The gap between the achievement of disadvantaged and advantaged pupils is now a key measure of school performance. Schools are supposed to close the gap.
I’ve argued before
that there are circumstances which can prevent pupils learning. These can affect advantaged and disadvantaged pupils. And they can be worsened by poverty. It’s unrealistic to expect schools to eradicate totally the effect of socio-economic background. Even countries which produce a very large proportion of ‘resilient’ pupils
, disadvantaged children who overcome their background and perform well in PISA tests, don’t succeed in wiping out the negative effects of disadvantage in all their students*.
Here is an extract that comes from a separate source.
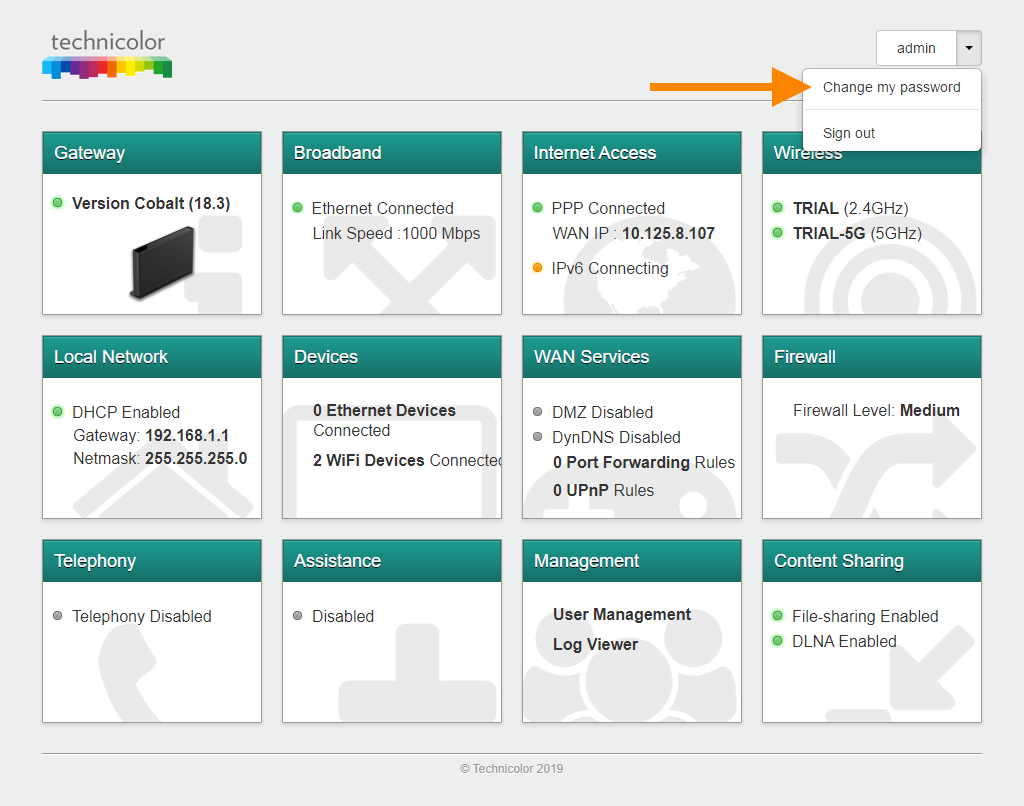The image size is (1024, 806).
Task: Click the admin user button
Action: (916, 48)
That’s not to say schools can do nothing – but they need the help of families
. NFER research
found being eligible for free school meals (FSM) was ‘negatively associated with achievement, even when a wide range of student-level variables are taken into account’. However, NFER found disadvantaged pupils were more likely to be resilient if there were books in the home, for example. The OECD
found resilient pupils were more likely to be persistent, motivated, punctual and attending school. These qualities are related to family support – schools can’t do it alone.
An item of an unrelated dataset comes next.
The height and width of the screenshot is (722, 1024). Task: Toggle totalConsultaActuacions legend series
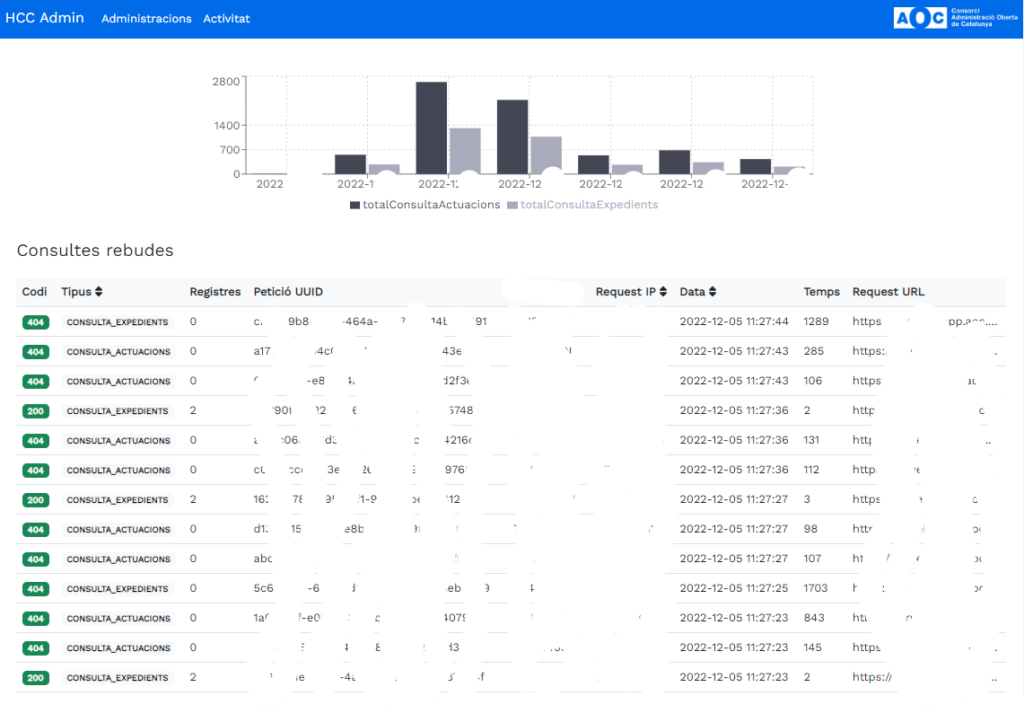tap(424, 205)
Judging schools on eradicating the gap between advantaged and disadvantaged pupils is judging them on circumstances beyond their control.
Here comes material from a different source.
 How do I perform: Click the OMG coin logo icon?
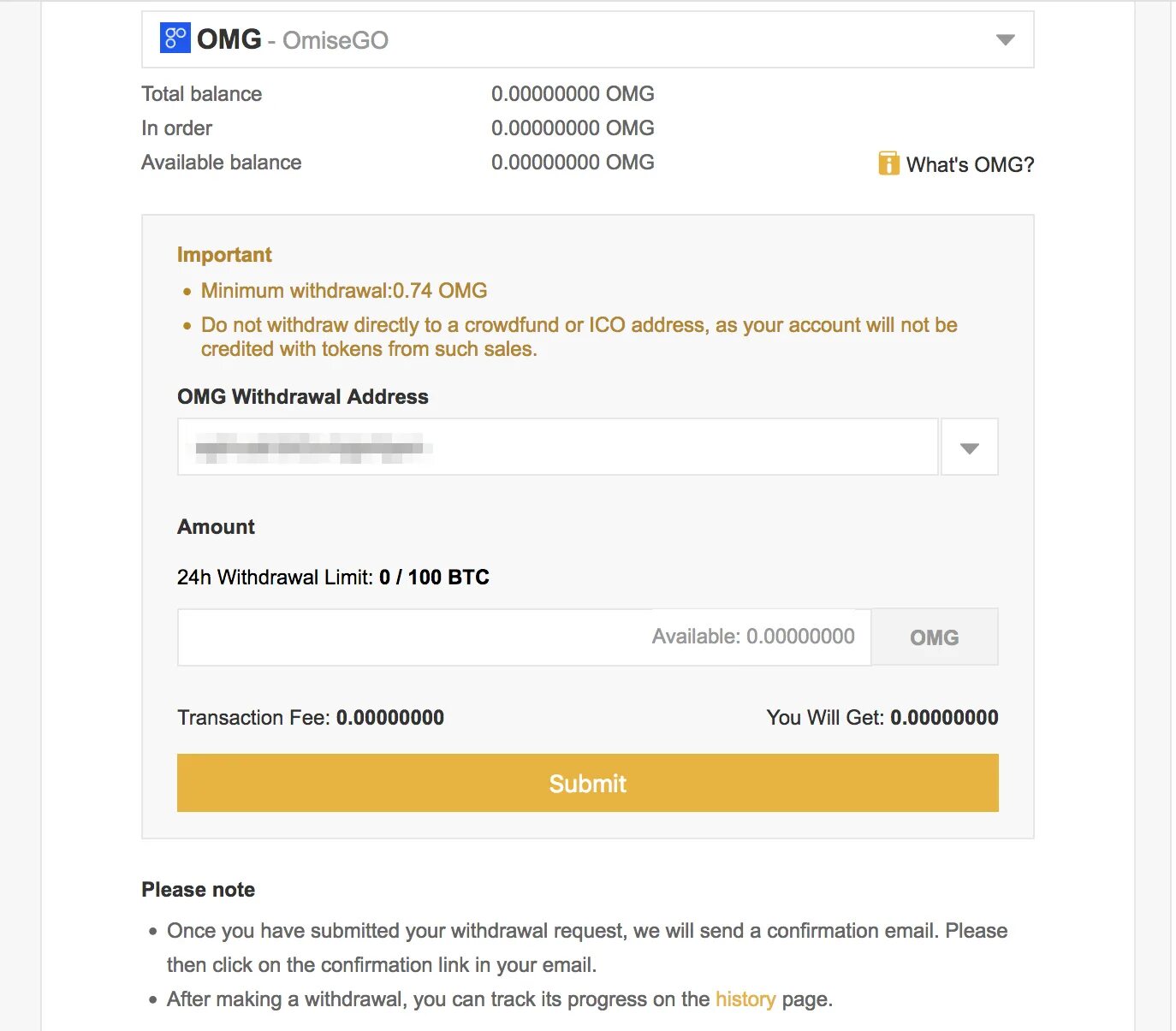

And such a measure, of course, favours schools with a low number of disadvantaged pupils. The OECD found ‘teachers instructing socio-economically disadvantaged children are likely to face greater challenges
than teachers with students from more privileged socio-economic backgrounds’. But these challenges appear to be brushed to one side in School Performance Tables. Teachers may be reluctant to take on these challenges if they feel they will be rebuked if the gap isn’t narrowed as fast as the Government deems acceptable.
But it appears the ‘Closing the Gap’ measure is here to stay and Department for Education (DfE) statisticians have proposed changes
to the way the measure is calculated. The number crunchers want views on how the ‘Disadvantaged Pupils Attainment Gap Index’ could be calculated, how to get over the challenges in ‘communicating a unitless index to users’ (gulp) and whether there are alternative approaches.
Short of ditching the measure, my suggestion would be to take into account the proportion of disadvantaged pupils in a school as this affects performance
. Both disadvantaged and advantaged children do worse in schools with a large number of disadvantaged pupils, the Education Endowment Foundation
discovered. The OECD
found this was the case globally, not just in the UK.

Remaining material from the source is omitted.